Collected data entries
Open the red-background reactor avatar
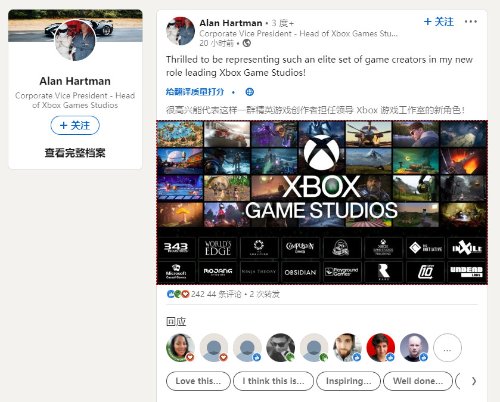500x402 pixels. tap(381, 348)

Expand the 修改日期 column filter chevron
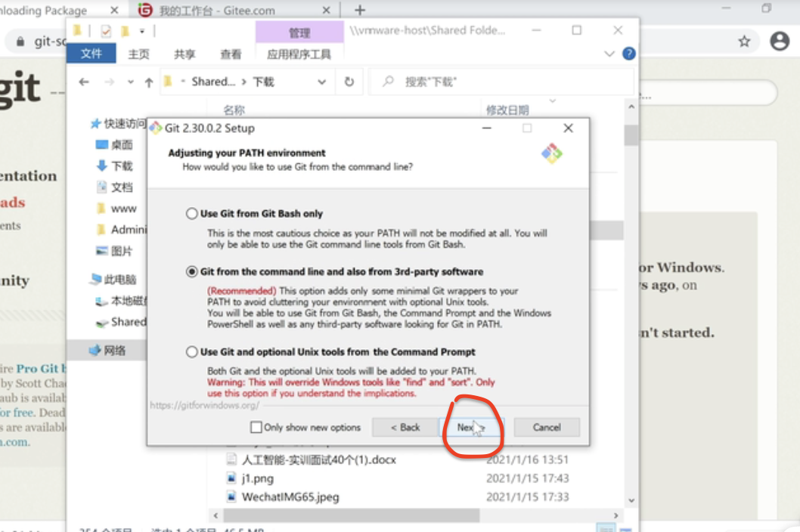point(552,101)
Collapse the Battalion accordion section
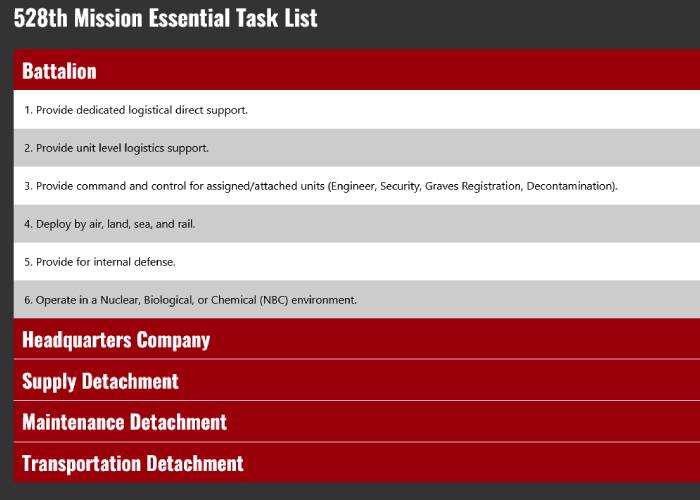700x500 pixels. tap(60, 71)
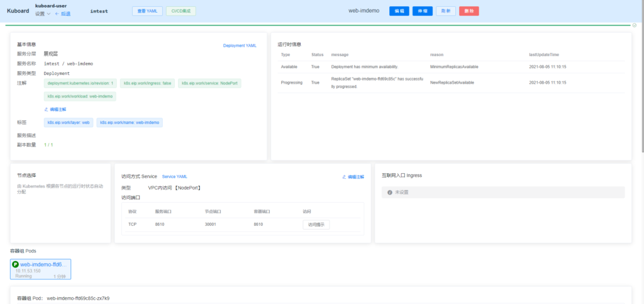Click the green P pod status icon
Viewport: 644px width, 304px height.
click(x=16, y=264)
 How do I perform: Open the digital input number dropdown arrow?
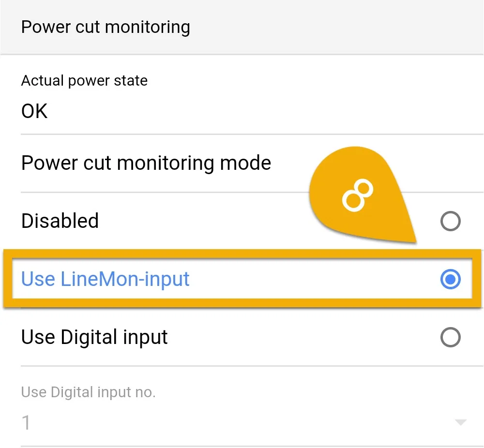[x=461, y=422]
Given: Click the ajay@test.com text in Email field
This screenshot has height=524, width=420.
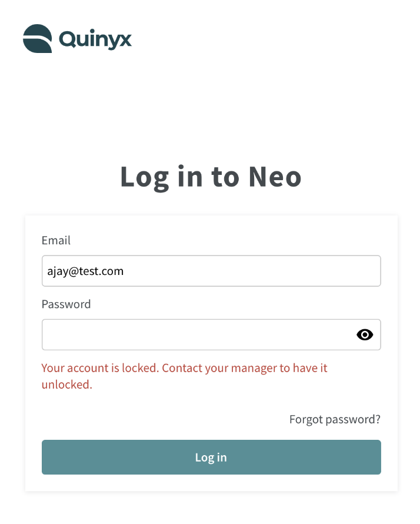Looking at the screenshot, I should (85, 271).
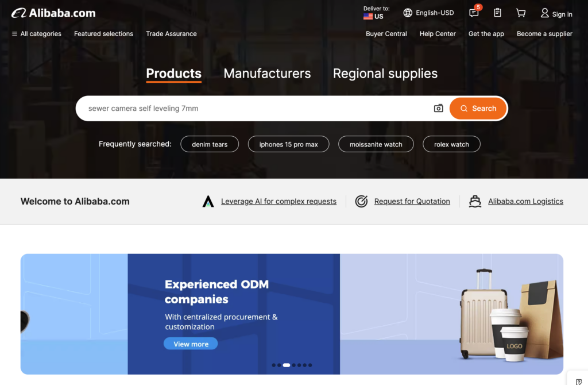Click the globe language icon
The height and width of the screenshot is (385, 588).
point(408,13)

*EXERCISE AIM:*
Print the records again exactly, pictures excluded.

*PROBLEM SOLUTION:*
Open the red-background reactor avatar
500x402 pixels. tap(381, 348)

Expand the 修改日期 column filter chevron
point(552,101)
Collapse the Battalion accordion section
700x500 pixels. tap(60, 71)
Click the green P pod status icon
Viewport: 644px width, 304px height.
click(x=16, y=264)
 How do I perform: Open the digital input number dropdown arrow?
[x=461, y=422]
Given: Click the ajay@test.com text in Email field
This screenshot has height=524, width=420.
Looking at the screenshot, I should (85, 271).
Click the globe language icon
The height and width of the screenshot is (385, 588).
point(408,13)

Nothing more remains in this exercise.